Dynamic clustering: The system gets smarter when it is presented with examples of SME-prelabeled data. It redraws classification boundaries based on SME inputs, adapting to new labels in real time.

Context clarification: SMEs can provide additional context (e.g., “tanks do not have the long hook while recovery vehicles do”) to refine labeling decisions.
Expert-guided process
Traditionally, an expert-guided process is used at the end of the labeling pipeline for quality checks. We propose flipping this—bring SMEs in early to steer the process. By infusing domain knowledge up front, SMEs increase the likelihood of accurate automated data annotation, reducing costly rework. An agronomist could guide the system to focus on specific weed characteristics, ensuring robust labels for training models. A sonar expert could guide the system to discriminate between underwater mines and lobster pots. With this approach to human-in-the-loop, complex data can be labeled without tying up the bandwidth of the SMEs.
Latent AI’s vision for smarter labeling
Latent AI is pioneering this expert-driven approach, building tools that empower SMEs to enhance AI-assisted data labeling. Latent Assisted Label has been proven in DoW relevant data through the
competitive selection at xTech, the U.S. Army’s program for connecting businesses with Army and DoW experts to build solutions for current problems. Latent Assisted Label’s tools optimize labeling for challenging domains like agriculture, national defense, acoustics, and more. They automate routine annotation to save time, cut costs, and maintain high accuracy, freeing experts to focus on high-value work.
They provide multiple techniques in a single platform, learn from expert input, flag low-confidence results for quick review, and allow experts to refine labels as new data arrives—ensuring datasets are accurate, relevant, and ready for reliable AI deployment. By combining these capabilities into SME-friendly interfaces, Latent AI ensures scalability, efficiency, and security of the models trained with AI-assisted labeled data.
Steer toward a smarter future
AI-assisted data labeling, supercharged by subject matter expertise, is reshaping how we prepare machine learning training data.
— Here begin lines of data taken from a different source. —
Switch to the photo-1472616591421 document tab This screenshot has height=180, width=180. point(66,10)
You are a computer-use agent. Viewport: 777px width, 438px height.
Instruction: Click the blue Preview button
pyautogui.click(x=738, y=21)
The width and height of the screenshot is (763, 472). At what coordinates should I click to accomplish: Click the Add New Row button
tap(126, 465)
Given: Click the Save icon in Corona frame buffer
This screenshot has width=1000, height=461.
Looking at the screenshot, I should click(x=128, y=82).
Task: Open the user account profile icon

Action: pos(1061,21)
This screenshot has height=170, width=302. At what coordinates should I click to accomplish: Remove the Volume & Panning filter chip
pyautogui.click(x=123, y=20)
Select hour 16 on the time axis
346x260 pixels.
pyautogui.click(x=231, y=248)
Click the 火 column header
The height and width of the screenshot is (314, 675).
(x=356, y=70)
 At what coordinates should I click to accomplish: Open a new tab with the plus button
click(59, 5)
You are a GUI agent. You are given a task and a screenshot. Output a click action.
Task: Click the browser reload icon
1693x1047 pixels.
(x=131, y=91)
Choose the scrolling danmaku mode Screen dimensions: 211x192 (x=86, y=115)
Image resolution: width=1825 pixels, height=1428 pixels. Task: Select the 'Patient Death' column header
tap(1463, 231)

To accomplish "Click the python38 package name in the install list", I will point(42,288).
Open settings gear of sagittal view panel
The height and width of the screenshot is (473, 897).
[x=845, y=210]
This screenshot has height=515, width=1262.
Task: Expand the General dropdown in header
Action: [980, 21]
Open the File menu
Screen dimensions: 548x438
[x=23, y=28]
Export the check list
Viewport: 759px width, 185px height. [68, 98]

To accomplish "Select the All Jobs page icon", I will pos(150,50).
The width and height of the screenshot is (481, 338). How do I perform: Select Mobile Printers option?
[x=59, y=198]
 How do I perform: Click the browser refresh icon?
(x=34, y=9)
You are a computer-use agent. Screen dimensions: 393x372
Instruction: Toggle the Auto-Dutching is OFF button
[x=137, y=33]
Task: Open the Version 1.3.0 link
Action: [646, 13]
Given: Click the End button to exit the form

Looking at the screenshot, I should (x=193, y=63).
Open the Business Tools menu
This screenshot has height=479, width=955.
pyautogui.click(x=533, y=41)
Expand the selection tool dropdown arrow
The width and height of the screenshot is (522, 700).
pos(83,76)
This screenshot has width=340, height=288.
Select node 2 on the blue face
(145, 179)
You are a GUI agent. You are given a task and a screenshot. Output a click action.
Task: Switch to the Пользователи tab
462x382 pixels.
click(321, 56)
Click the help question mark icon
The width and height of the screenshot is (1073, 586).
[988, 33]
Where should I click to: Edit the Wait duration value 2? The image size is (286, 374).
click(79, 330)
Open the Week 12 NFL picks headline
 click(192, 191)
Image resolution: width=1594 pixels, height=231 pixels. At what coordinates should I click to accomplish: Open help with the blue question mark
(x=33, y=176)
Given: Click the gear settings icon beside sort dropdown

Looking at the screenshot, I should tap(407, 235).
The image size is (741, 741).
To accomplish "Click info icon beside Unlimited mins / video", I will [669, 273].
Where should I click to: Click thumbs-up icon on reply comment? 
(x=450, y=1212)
By empowering subject matter experts to infuse AI systems with their knowledge, this approach unlocks faster, cheaper, and more accurate labeling of complex data—paving the way for smarter AI models everywhere. Ready to streamline your data labeling? Map your data needs, invest in flexible tools, and put experts at the heart of the process. The future of deep learning data preparation is here—let’s make it work smarter.